Carlos Eugênio Simon, o árbitro brasileiro mais famoso –e polêmico– da última década, encerra a carreira são e salvo, para alívio de dona Cenita

Carlos Eugênio Simon soprou o apito pela última vez em sua carreira de 27 anos, 1.198 partidas, no início da noite de domingo, 5 de dezembro. O Fluminense era campeão brasileiro, mas, no centro do campo, Simon era o personagem erguido em triunfo pelos bandeirinhas Altemir Halsmann e Roberto Braatz. Um corintiano, ou cruzeirense desavisado, que acabava de perder a taça, bem poderia perguntar se aquele f.d.p. também estava festejando o título do Flu. Não estava.

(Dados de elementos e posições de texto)

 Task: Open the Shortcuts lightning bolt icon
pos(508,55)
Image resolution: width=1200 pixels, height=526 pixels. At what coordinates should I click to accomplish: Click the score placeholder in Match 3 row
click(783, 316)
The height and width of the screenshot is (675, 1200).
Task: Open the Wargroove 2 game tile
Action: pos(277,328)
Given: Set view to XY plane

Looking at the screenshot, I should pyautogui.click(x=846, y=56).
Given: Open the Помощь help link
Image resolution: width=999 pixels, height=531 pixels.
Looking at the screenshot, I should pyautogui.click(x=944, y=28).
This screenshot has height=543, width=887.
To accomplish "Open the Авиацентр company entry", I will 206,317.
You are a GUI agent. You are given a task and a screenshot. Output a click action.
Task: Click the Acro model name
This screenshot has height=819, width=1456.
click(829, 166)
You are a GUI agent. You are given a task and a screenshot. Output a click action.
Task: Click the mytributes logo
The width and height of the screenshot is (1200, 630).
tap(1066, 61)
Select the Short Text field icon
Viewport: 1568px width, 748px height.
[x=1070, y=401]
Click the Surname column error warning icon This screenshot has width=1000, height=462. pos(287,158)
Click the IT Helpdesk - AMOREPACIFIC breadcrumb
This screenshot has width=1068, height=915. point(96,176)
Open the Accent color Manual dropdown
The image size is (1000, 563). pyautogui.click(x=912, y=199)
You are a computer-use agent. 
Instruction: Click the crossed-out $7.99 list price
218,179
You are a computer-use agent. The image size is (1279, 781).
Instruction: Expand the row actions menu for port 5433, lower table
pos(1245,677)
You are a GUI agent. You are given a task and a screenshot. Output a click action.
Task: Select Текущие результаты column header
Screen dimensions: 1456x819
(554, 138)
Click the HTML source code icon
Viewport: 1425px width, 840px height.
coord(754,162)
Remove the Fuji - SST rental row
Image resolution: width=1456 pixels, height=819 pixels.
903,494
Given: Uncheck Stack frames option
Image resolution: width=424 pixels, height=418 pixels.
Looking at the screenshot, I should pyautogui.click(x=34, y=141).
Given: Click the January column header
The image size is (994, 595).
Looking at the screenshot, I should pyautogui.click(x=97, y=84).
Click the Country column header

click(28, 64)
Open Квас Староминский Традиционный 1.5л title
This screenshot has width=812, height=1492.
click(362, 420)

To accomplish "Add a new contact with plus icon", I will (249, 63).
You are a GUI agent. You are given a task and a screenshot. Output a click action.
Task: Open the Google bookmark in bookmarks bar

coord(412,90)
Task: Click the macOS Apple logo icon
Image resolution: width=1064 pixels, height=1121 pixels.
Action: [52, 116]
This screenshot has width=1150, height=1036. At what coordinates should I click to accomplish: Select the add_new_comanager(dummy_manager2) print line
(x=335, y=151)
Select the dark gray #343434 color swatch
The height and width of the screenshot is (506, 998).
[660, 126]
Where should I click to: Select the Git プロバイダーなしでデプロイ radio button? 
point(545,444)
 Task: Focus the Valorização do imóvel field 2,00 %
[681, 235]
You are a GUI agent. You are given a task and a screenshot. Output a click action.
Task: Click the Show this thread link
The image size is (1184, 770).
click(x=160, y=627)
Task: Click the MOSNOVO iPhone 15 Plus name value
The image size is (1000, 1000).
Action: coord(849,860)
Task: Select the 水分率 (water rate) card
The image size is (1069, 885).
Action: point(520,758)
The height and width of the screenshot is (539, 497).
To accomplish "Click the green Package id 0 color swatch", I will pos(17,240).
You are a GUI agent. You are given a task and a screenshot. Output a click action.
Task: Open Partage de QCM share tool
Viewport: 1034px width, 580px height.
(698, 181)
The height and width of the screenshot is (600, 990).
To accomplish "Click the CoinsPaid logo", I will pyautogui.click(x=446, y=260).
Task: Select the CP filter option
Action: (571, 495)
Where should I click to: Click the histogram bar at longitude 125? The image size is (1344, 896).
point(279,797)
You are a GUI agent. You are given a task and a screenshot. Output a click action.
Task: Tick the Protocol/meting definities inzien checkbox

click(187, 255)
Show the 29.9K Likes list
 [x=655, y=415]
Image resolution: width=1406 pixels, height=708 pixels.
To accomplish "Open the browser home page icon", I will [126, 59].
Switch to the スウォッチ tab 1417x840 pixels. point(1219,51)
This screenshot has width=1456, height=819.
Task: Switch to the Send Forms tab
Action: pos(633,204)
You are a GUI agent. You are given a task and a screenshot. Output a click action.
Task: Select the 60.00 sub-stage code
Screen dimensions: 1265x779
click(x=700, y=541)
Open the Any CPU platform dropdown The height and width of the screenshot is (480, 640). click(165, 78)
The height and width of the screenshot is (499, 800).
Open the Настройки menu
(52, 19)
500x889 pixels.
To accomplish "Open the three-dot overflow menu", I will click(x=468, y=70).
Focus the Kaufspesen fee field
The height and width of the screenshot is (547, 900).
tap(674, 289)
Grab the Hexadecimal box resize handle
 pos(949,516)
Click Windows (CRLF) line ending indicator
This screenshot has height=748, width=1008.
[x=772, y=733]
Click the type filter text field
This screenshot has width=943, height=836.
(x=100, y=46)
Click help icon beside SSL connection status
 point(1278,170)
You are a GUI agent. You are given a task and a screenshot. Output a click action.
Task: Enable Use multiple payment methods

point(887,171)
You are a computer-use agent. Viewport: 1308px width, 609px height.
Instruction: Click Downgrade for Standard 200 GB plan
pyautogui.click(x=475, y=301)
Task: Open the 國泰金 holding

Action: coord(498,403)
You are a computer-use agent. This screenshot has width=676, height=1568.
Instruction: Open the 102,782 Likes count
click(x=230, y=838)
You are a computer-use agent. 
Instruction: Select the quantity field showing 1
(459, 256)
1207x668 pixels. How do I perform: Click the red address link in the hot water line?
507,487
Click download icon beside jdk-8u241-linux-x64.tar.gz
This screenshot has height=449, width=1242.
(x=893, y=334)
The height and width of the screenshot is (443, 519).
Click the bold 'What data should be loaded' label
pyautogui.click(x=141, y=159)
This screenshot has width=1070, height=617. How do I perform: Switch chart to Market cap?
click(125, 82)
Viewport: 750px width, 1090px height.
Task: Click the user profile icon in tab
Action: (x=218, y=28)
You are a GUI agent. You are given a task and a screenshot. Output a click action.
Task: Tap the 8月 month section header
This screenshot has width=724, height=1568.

*Problemas a resolver*.
1) Segundo o texto sobre Carlos Eugênio Simon, quantas partidas ele apitou ao longo da carreira?
2) Devolva, sem alterações, o trecho do texto sobre Carlos Eugênio Simon que começa em "Carlos Eugênio Simon soprou" e segue até "Flu. Não estava.".
As linhas formam um material separado, sem relação com o texto.

*Soluções por tarefa*.
1) 1.198 partidas.

2)
Carlos Eugênio Simon soprou o apito pela última vez em sua carreira de 27 anos, 1.198 partidas, no início da noite de domingo, 5 de dezembro. O Fluminense era campeão brasileiro, mas, no centro do campo, Simon era o personagem erguido em triunfo pelos bandeirinhas Altemir Halsmann e Roberto Braatz. Um corintiano, ou cruzeirense desavisado, que acabava de perder a taça, bem poderia perguntar se aquele f.d.p. também estava festejando o título do Flu. Não estava.